The paper tackles the problem of adapting deep learning-based wireless transmitter authorization systems to dynamic authorized sets, which typically require time-consuming retraining, by proposing an information retrieval-inspired method using feature vectors and locality sensitive hashing. The result is a system that matches the accuracy of deep learning models while enabling over 100x faster retraining and reduced authorization latency through dimensionality reduction.

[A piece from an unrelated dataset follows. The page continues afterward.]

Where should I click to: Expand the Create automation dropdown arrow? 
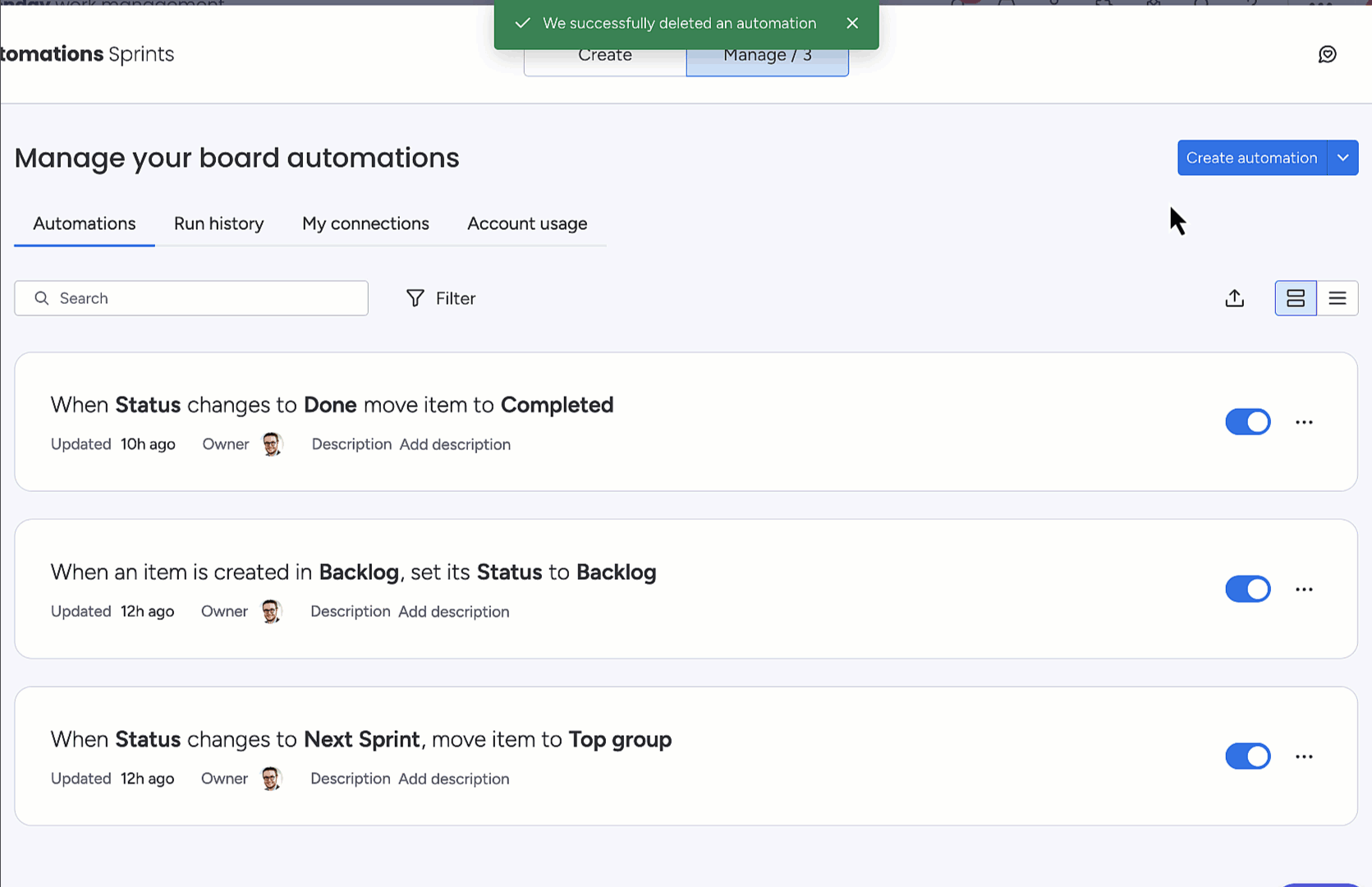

As the Internet of Things (IoT) continues to grow, ensuring the security of systems that rely on wireless IoT devices has become critically important. Deep learning-based passive physical layer transmitter authorization systems have been introduced recently for this purpose, as they accommodate the limited computational and power budget of such devices. These systems have been shown to offer excellent outlier detection accuracies when trained and tested on a fixed authorized transmitter set. However in a real-life deployment, a need may arise for transmitters to be added and removed as the authorized set of transmitters changes. In such cases, the system could experience long down-times, as retraining the underlying deep learning model is often a time-consuming process. In this paper, we draw inspiration from information retrieval to address this problem: by utilizing feature vectors as RF fingerprints, we first demonstrate that training could be simplified to indexing those feature vectors into a database using locality sensitive hashing (LSH). Then we show that approximate nearest neighbor search could be performed on the database to perform transmitter authorization that matches the accuracy of deep learning models, while allowing for more than 100x faster retraining. Furthermore, dimensionality reduction techniques are used on the feature vectors to show that the authorization latency of our technique could be reduced to approach that of traditional deep learning-based systems.